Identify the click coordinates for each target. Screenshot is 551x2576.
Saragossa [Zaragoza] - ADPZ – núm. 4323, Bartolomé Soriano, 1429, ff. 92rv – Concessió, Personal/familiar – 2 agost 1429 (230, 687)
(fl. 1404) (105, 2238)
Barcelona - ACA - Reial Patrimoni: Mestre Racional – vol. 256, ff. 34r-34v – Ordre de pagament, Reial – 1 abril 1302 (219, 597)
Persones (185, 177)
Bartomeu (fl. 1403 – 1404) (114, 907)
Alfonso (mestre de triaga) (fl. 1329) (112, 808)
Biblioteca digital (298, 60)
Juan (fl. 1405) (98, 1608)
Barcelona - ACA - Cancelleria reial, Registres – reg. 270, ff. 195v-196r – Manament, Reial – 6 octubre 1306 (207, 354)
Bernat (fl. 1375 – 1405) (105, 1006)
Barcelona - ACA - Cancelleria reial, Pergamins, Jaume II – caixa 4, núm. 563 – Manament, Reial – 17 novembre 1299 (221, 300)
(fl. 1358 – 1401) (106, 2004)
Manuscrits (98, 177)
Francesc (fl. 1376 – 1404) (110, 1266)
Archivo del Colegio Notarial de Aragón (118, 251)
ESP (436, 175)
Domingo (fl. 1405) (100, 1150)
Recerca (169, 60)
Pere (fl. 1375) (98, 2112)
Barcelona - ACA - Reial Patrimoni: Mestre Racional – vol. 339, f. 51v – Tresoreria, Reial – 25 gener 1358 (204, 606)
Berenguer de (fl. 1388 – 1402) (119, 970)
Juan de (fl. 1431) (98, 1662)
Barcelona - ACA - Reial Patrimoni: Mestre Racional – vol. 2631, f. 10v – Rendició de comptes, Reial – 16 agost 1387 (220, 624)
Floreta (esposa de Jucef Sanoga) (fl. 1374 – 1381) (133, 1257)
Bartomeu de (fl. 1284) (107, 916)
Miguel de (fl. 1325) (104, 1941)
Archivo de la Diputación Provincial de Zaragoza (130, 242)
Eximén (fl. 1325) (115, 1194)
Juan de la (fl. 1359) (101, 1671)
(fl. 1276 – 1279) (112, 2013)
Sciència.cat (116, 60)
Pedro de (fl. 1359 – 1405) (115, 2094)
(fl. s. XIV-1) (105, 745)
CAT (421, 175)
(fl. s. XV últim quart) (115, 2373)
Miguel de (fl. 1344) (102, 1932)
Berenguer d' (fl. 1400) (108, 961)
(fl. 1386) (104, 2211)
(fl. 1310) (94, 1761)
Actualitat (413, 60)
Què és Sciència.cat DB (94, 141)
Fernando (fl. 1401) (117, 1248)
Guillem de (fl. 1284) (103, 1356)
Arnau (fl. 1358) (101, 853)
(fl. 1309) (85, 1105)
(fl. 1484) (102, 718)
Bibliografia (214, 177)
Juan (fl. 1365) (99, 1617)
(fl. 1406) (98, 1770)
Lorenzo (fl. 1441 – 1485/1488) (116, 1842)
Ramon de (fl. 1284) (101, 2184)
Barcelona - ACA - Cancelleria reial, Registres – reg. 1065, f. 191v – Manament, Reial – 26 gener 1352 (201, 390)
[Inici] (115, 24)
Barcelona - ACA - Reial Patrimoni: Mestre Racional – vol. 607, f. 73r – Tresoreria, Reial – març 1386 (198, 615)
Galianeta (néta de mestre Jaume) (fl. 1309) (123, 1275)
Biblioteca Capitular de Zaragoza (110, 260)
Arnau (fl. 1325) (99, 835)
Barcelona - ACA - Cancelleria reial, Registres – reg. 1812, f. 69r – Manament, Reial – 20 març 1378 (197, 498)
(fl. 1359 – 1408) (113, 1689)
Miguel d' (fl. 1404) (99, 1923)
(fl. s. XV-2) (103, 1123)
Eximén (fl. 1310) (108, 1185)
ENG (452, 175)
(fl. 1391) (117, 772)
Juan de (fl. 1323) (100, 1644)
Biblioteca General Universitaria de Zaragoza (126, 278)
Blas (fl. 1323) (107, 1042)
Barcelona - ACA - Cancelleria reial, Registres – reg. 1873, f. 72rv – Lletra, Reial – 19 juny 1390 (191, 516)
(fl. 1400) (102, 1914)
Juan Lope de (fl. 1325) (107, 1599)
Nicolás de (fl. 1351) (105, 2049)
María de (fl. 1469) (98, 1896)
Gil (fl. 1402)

+---+

EXERCISE DETAILS
From the records above, give again exactly the lines running from the line with "[Inici] (115, 24)" to the line with "Barcelona - ACA - Cancelleria reial, Registres – reg. 1873, f.", inclusive.

SOLUTION BELOW
[Inici] (115, 24)
Barcelona - ACA - Reial Patrimoni: Mestre Racional – vol. 607, f. 73r – Tresoreria, Reial – març 1386 (198, 615)
Galianeta (néta de mestre Jaume) (fl. 1309) (123, 1275)
Biblioteca Capitular de Zaragoza (110, 260)
Arnau (fl. 1325) (99, 835)
Barcelona - ACA - Cancelleria reial, Registres – reg. 1812, f. 69r – Manament, Reial – 20 març 1378 (197, 498)
(fl. 1359 – 1408) (113, 1689)
Miguel d' (fl. 1404) (99, 1923)
(fl. s. XV-2) (103, 1123)
Eximén (fl. 1310) (108, 1185)
ENG (452, 175)
(fl. 1391) (117, 772)
Juan de (fl. 1323) (100, 1644)
Biblioteca General Universitaria de Zaragoza (126, 278)
Blas (fl. 1323) (107, 1042)
Barcelona - ACA - Cancelleria reial, Registres – reg. 1873, f. 72rv – Lletra, Reial – 19 juny 1390 (191, 516)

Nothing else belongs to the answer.